:: DO THIS ::
Rescale the lines from the line with "Where should I" to the line with "[x=58, y=99]" and write them out again, requests included. Multiply each coordinate in the answers by 0.4 and round to whole numbers, halves up, leaving the pictures out.
* START SOURCE MATERIAL *
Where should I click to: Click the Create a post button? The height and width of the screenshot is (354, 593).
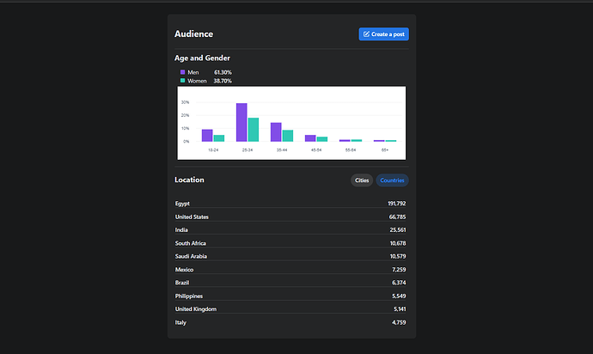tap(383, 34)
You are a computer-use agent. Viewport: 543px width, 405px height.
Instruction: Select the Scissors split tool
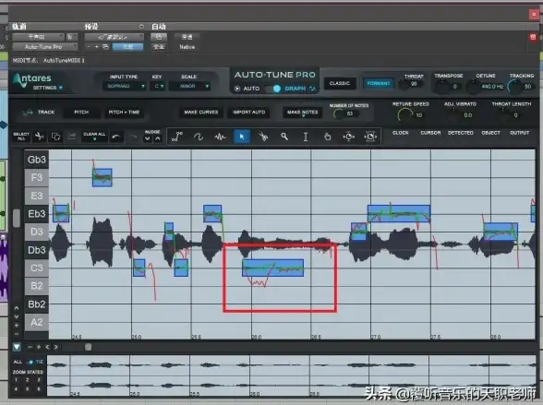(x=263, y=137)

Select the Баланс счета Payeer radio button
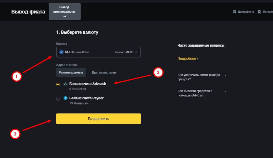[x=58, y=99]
* END SOURCE MATERIAL *
* START SOURCE MATERIAL *
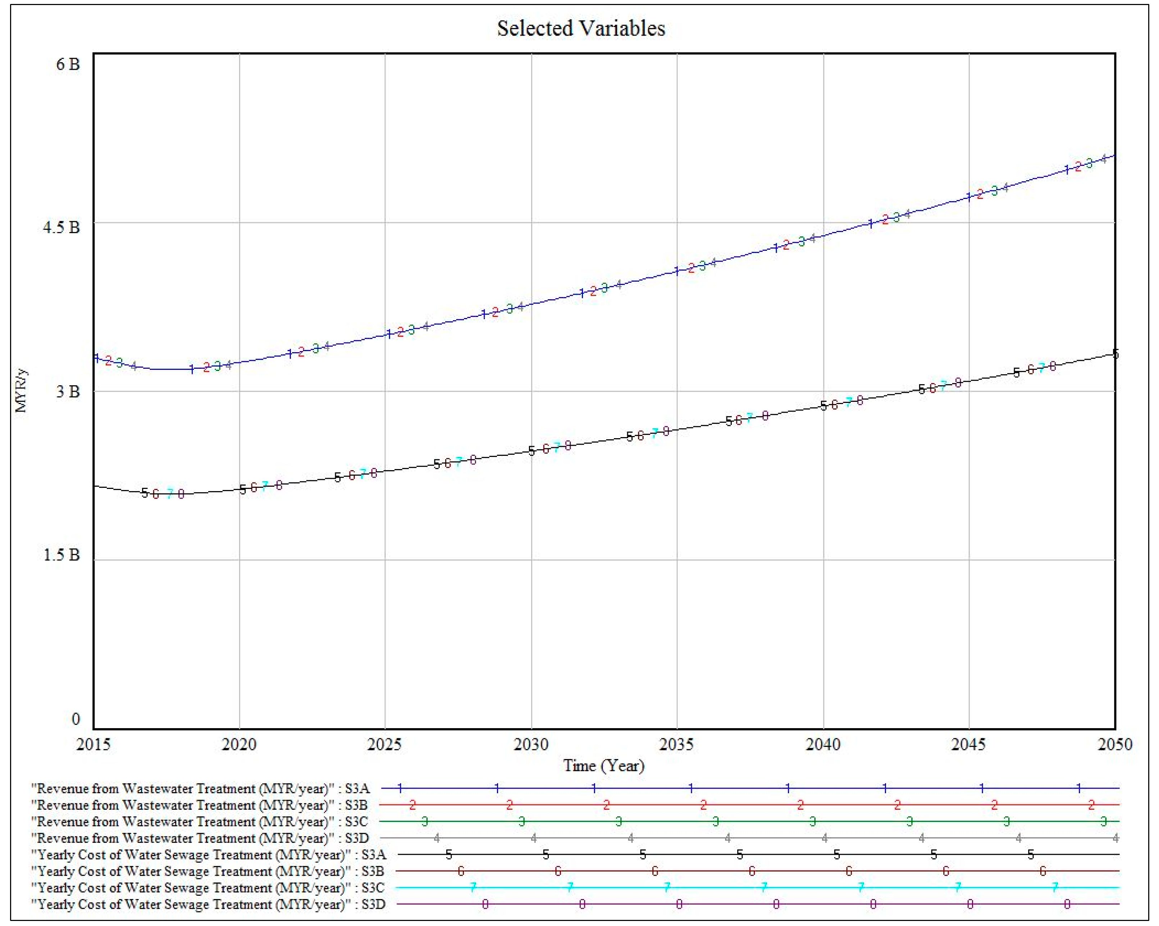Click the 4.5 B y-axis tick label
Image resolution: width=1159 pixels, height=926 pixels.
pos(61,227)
* END SOURCE MATERIAL *
:: EXERCISE SOLUTION ::
Where should I click to: Click the Create a post button? The height and width of the screenshot is (354, 593).
tap(153, 14)
You are a computer-use agent. Viewport: 543px width, 405px height.
Instruction: Select the Scissors split tool
(x=105, y=55)

Select the Баланс счета Payeer radio button
[x=23, y=40]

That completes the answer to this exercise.